The World Trade Organisation (WTO) has released its latest global trade outlook, highlighting a mixed picture for world trade this year through 2026.
Africa, for one, is expected to record the fastest-growing trade volume this year.
According to the report, global merchandise trade growth is expected to slow from 2.8 per cent in 2024 to 2.4 per cent by the end of this year and 0.5 per cent in 2026.
The report notes that AI goods and frontloading lifted world trade in 2025, but the outlook dims for 2026.
Global merchandise trade outpaced expectations in H1 2025, driven by increased spending on AI-related products, a surge in North American imports ahead of tariff hikes and strong trade among the rest of the world.
In response, economists raised the 2025 merchandise trade growth forecast to 2.4 per cent (up from 0.9 per cent in August).
However, the 2026 projection has been lowered to 0.5 from 1.8 per cent. Global services exports growth is expected to slow from 6.8 in 2024 to 4.6 per cent in 2025 and 4.4 per cent next year.
Global and regional projections indicate that Asia and Africa are expected to record the fastest export volume growth by year-end, with modest performances also anticipated from South and Central America, the Caribbean and the Middle East, while Europe will likely see slower growth.
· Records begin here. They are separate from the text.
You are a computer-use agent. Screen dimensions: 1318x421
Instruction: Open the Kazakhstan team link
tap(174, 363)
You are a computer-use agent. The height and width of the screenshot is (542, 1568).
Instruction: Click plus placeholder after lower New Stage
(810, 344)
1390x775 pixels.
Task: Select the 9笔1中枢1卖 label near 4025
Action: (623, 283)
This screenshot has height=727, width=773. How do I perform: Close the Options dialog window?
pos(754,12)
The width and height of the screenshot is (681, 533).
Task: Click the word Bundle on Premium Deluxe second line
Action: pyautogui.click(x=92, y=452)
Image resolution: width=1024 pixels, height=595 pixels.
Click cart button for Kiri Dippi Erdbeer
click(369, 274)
North America and the Commonwealth of Independent States (CIS) face declining exports. Least-developed countries (LDCs) are expected to show robust export gains but face weakening trends ahead.
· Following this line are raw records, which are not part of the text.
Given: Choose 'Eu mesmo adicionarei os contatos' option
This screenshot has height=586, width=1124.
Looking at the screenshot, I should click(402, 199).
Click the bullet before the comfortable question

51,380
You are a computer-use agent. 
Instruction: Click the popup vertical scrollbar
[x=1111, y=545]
On the import side, Africa and LDCs are set to experience the fastest growth, contrasting with a contraction in North America. In 2026, only North America, Europe and CIS will post an improvement in export performance; all regions will record weaker import performance in 2026.
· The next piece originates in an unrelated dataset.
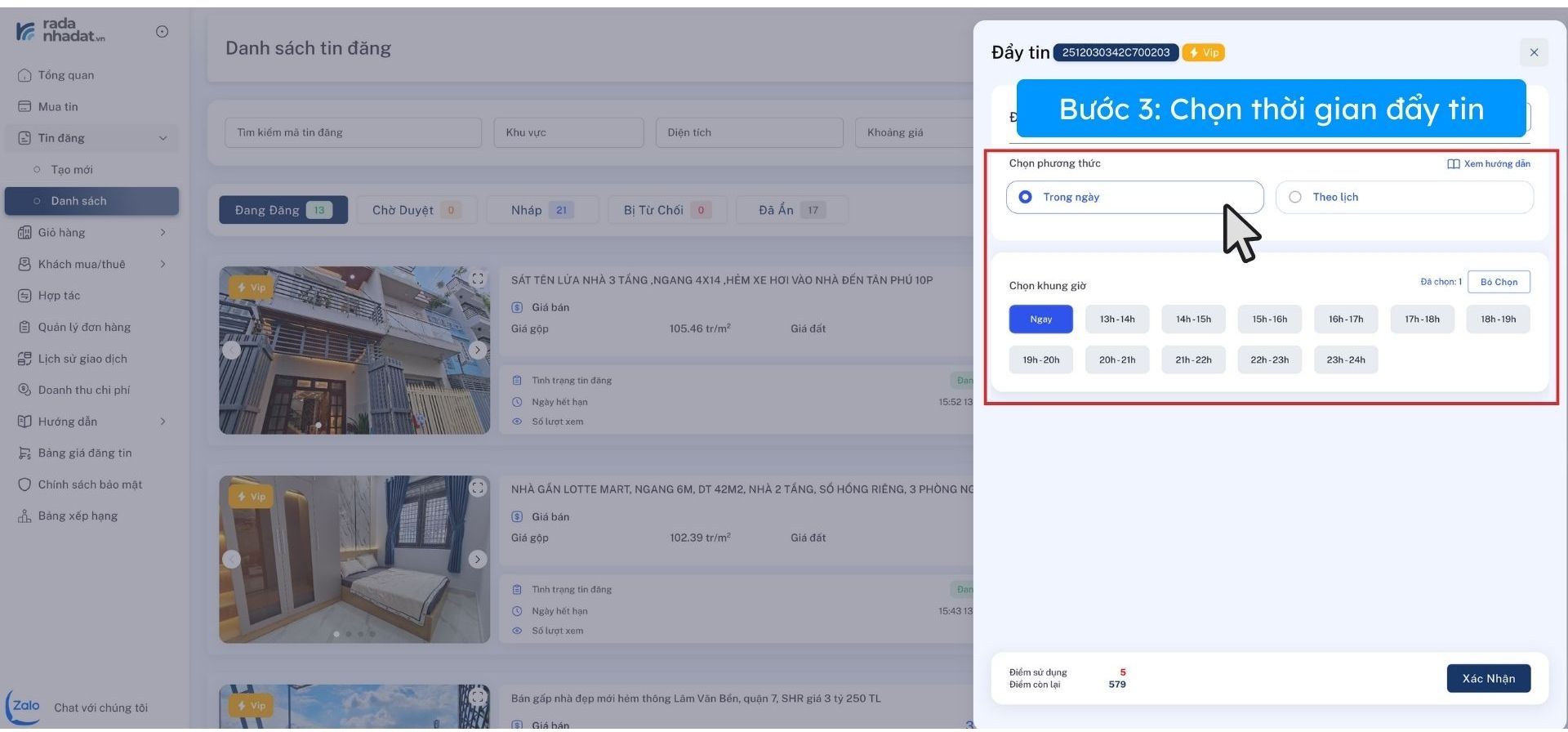
Task: Click the Tìm kiếm mã tin đăng field
Action: 353,132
According to the WTO Director-General, Ngozi Okonjo-Iweala, countries’ measured response to tariff changes in general, the growth potential of AI, as well as increased trade among the rest of the world.
The report highlighted that the volume of world merchandise trade, as measured by the average of exports and imports, grew 4.9 per cent year-on-year in H1 2025. The value of world merchandise trade in current US dollar terms was up six per cent year-on-year in H1 2025, following a two per cent increase in 2024.
Trade growth drivers in H1 included the frontloading of imports in North America and favourable macroeconomic conditions such as disinflation, supportive fiscal policies and strong growth in emerging markets.